Such reassurance is needed in light of former US President Donald Trump’s public discussion of withdrawing US troops from South Korea unless it upped its financial contributions for hosting them (and the possibility of a second Trump administration or election of a Trump acolyte in 2024 who makes good on such ideas). Further integration of the South Koreans into US planning can also be understood as a way to try to stave off growing domestic interest in an indigenous South Korean nuclear weapons option, which may be an increasingly popular conversation topic ahead of South Korea’s presidential elections in 2027. Moreover, an expanding North Korean nuclear arsenal understandably generates increasing nervousness and insecurity among South Koreans. These ongoing dynamics between the United States and South Korea are emblematic of the kinds of difficult conversations and tradeoffs Washington may need to make with its currently non-nuclear allies in a worsening regional security environment. 

Currently, the United States remains committed to upholding nuclear non-proliferation norms, including taking increasingly significant steps to try to forestall allied proliferation. However, given that tensions are growing in key regions around the globe and the decision to attempt to acquire nuclear weapons is ultimately a state’s own choice, the United States may soon need to ask uncomfortable questions and reexamine its historical commitment to keeping allies away from their own nuclear weapons. A point may arrive where allied reassurance hits its limit and/or the United States views allied proliferation as augmenting the US security position vis-à-vis some hostile actor or actors rather than undermining it.
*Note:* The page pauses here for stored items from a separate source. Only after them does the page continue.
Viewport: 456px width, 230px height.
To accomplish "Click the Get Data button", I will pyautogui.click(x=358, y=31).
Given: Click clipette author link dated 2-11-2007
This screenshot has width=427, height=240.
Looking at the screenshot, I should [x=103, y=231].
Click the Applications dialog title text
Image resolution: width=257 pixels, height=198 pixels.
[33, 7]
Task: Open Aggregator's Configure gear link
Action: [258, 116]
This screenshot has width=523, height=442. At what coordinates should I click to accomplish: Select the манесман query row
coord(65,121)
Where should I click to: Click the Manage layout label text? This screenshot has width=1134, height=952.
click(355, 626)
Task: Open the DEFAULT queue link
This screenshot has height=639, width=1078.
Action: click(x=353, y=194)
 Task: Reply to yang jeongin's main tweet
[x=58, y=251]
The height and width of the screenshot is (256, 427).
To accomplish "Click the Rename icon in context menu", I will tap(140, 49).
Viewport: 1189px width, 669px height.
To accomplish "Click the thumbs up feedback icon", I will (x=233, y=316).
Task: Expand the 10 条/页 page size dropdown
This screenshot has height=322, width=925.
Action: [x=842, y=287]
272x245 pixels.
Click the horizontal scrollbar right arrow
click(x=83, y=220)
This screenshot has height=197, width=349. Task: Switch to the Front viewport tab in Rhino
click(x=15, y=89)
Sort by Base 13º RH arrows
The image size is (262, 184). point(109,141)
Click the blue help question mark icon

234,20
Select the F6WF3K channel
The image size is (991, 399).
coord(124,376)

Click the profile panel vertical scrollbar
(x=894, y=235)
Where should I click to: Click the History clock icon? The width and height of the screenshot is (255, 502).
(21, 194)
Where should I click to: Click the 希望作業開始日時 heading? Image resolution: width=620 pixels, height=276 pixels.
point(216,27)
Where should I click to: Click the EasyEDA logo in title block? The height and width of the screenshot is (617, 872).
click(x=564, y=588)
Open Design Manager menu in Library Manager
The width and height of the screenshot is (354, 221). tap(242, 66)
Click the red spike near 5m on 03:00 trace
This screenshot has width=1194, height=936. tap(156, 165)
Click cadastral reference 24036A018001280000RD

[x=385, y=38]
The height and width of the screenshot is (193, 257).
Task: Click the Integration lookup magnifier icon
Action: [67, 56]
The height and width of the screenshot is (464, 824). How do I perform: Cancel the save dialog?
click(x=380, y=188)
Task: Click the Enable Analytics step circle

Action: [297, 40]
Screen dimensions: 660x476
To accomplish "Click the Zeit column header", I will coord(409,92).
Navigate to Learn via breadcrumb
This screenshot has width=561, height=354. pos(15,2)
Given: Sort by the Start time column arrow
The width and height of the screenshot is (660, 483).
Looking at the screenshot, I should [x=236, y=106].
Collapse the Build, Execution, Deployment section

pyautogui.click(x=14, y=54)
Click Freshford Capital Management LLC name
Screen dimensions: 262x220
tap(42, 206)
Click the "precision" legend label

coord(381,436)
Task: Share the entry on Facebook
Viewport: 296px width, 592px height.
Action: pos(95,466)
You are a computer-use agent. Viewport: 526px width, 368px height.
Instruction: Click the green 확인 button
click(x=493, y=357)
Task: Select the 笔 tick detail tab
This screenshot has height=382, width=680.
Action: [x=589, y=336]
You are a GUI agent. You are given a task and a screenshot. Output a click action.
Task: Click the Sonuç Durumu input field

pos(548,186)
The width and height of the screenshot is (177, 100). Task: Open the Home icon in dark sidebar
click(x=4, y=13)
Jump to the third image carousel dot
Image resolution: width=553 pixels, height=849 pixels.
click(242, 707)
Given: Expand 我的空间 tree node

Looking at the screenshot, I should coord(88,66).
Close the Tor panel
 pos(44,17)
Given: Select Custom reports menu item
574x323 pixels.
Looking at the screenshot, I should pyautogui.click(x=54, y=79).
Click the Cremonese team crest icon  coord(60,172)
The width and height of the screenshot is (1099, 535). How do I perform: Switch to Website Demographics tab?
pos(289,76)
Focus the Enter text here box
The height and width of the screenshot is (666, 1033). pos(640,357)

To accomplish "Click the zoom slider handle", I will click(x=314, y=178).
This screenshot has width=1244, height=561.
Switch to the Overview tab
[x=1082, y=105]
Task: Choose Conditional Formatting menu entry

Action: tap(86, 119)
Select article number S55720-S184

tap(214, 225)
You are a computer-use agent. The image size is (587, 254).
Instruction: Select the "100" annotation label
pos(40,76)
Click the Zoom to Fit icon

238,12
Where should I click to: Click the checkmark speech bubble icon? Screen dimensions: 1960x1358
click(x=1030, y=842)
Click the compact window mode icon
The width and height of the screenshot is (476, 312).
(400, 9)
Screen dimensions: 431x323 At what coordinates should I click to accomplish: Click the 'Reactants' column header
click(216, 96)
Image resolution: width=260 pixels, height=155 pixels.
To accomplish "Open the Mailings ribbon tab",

US policymakers would do well to think through these difficult tradeoffs sooner rather than later.

Rachel Whitlark is a nonresident senior fellow in the Forward Defense practice of the Atlantic Council’s Scowcroft Center for Strategy and Security.

US elections and a transition of South Korean command raise bigger questions 

The Washington Declaration demonstrates an important step toward strengthening the US-South Korea alliance. However, in short order it may not have the ability to decrease the South Korean public’s desire for an indigenous nuclear weapon capability. The declaration and plans for rotation of a US nuclear-armed submarine to South Korea is likely to draw ire from not just North Korea but China as well. However, overall nuclear employment decision-making will still rest with Washington. 

Any concerns surrounding US abandonment will likely not be resolved within one US administration. With the 2024 US presidential election looming, it is unclear whether the winner of the election will hold similar views toward cooperative decision-making on nuclear deterrence.

Yoon’s declaration of commitment to the Nuclear Non-Proliferation Treaty is a quick turn from his earlier comments in which he signaled possible support for South Korea one day developing its own nuclear weapons. It begs the question of whether Washington’s decision to further include South Korea in this manner after Yoon’s comments will extend to other regional allies. And in the long term, the declaration does not address concerns surrounding the transition of wartime operational control of the allies’ joint forces to South Korea. The question remains: How can a South Korean general be in charge of the South Korea-US Combined Forces Command in a conflict when final say on nuclear weapons will always reside in Washington?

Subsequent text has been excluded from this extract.